Today, at the Spatial Data Science Conference, we presented the recently launched Data Observatory 2.0 (DO). A new platform to discover and consume location data for spatial analysis. With this latest version, we provide a scalable platform full of rich data in the format that Data Scientists really need it in.
While building the DO 2.0, we knew we needed a robust data warehouse platform with strong geospatial support and that could match our business model. It soon became clear that Google Cloud and BigQuery provided an incredible foundation to build on top of, and for the last few months we have rewritten our DO engine to utilize those capabilities.
We are currently hosting all data within our DO in BigQuery, and we have come up with a smart metadata system that registers thousands of datasets, all of which are spatially indexed and fully cataloged for the exploration of variables, geographies, and much more.
In order to populate, process, and create the different data products inside Data Observatory, we are relying on a number of components all run on the cloud. The overall architecture is a modern approach to data pipelines with many moving pieces, but some core components include:
Why CARTO and BigQuery is a game changer
We believe that what we are building with CARTO and BigQuery is the leading next generation spatial data infrastructure, for many reasons:
Separation of computation from storage: The separation between computation and storage means you pay very little for storage, but you pay when you compute analysis on the data.
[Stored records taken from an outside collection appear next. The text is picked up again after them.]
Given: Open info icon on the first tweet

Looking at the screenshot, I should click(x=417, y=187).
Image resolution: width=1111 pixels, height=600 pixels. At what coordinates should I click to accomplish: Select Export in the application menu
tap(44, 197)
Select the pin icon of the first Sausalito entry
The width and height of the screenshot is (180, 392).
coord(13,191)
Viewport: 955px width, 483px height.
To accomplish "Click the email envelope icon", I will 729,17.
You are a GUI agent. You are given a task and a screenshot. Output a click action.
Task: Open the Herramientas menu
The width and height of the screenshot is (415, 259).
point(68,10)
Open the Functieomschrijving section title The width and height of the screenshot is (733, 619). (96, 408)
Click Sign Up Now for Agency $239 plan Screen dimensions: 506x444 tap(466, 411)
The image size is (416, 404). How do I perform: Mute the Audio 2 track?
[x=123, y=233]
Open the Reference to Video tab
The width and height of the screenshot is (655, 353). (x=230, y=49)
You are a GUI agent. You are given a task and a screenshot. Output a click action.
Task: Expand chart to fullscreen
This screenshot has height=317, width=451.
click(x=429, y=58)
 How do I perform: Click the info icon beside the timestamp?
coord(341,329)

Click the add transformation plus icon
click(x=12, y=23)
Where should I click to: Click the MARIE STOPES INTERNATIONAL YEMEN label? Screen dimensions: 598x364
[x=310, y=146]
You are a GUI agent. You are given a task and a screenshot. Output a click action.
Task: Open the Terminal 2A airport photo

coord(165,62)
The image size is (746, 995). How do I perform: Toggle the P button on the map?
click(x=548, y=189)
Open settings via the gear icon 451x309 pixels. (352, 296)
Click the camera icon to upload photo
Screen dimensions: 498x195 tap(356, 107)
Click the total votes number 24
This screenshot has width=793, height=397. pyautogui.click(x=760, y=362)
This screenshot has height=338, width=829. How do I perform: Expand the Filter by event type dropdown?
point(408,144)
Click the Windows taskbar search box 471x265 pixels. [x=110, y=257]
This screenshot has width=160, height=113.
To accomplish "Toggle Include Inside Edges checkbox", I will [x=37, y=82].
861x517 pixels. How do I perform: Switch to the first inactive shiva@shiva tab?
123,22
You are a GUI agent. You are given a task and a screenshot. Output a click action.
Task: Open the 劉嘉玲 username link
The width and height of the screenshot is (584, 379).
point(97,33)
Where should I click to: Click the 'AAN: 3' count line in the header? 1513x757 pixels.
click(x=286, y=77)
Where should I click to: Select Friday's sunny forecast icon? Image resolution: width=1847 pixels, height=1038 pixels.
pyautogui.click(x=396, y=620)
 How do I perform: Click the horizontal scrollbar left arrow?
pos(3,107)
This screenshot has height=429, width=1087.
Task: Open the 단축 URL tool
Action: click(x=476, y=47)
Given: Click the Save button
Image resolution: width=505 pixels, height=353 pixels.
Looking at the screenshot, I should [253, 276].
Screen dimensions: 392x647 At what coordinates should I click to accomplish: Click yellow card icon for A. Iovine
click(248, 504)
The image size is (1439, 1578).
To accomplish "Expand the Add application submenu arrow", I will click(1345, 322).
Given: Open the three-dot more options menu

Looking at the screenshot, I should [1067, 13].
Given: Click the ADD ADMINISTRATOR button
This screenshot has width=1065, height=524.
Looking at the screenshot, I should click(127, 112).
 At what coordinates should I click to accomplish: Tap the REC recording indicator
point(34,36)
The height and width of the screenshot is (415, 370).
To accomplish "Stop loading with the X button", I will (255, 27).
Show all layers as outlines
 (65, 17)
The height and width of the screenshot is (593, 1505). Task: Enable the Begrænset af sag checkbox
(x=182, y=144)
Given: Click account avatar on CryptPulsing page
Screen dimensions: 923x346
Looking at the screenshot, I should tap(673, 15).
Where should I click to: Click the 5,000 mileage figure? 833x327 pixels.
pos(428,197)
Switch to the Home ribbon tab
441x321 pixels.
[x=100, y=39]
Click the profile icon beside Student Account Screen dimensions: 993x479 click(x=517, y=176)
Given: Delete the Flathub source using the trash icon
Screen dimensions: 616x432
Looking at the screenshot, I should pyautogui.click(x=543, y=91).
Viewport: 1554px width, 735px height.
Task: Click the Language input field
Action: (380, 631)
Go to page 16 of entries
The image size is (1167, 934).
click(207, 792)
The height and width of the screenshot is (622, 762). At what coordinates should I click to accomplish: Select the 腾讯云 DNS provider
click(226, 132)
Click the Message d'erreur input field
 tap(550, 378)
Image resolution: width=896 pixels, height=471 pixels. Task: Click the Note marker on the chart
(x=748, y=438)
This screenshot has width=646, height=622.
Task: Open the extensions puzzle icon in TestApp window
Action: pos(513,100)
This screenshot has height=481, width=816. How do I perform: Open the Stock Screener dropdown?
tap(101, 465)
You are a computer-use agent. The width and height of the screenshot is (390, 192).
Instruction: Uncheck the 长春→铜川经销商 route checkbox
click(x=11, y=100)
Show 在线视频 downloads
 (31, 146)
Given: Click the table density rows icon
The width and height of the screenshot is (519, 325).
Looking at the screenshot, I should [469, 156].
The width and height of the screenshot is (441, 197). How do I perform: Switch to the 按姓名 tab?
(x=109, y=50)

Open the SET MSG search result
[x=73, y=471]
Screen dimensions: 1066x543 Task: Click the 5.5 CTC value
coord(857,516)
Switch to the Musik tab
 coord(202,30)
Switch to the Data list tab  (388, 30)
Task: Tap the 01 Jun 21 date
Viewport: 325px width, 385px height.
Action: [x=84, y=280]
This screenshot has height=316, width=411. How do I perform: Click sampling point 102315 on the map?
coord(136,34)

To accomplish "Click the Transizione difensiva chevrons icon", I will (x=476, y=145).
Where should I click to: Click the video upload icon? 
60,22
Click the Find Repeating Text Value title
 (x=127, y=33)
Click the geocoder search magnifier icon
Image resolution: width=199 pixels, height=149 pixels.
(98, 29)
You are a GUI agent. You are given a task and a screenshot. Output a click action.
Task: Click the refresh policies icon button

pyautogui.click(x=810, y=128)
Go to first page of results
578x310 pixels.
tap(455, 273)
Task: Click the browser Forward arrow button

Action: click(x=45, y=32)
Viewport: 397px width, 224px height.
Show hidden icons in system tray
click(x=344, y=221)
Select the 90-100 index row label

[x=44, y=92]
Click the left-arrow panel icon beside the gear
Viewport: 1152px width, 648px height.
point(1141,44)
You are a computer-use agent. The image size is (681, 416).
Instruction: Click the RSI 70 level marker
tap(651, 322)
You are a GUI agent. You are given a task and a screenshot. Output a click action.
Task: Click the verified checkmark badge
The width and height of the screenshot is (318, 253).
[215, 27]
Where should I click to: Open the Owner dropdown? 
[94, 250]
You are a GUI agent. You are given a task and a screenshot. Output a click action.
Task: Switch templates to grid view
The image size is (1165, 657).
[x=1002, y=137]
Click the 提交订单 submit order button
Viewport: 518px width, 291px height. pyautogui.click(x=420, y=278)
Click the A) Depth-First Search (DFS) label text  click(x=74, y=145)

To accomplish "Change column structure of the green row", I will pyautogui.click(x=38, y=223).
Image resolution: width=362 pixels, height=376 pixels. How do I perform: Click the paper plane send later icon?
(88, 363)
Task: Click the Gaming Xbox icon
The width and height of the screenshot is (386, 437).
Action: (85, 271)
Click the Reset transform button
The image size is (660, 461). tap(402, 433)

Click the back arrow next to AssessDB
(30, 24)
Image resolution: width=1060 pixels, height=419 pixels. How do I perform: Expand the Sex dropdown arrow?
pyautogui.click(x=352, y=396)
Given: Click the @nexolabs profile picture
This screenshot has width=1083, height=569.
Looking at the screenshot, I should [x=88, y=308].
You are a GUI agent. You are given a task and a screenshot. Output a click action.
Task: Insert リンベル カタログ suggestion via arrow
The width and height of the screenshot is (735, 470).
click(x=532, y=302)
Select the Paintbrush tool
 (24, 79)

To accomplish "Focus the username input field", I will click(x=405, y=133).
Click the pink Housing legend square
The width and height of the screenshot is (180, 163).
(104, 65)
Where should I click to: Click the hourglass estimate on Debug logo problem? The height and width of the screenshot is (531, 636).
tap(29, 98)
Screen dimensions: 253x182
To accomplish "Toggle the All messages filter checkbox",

This might not sound like a big deal, but considering that the majority of data in data warehouses goes unused - this really does have a huge impact.
Spatial data infrastructure benefits a lot from this, as you can push all the data you want to BigQuery without worrying about paying a huge check. This means not having huge server infrastructure with data in memory in relational databases that never get used.
A second benefit is the separation of who pays for using the data. The spatial data infrastructure only pays for the hosting of the data (not much), while the user who wants to use it pays for the usage. This is important for any organization serving lots of spatial data because it balances the business model. Now, the data provider doesn't face a huge bill every month, but the cost is distributed to the users of it, and whoever uses it more, pays more. A big win for spatial data infrastructure business models.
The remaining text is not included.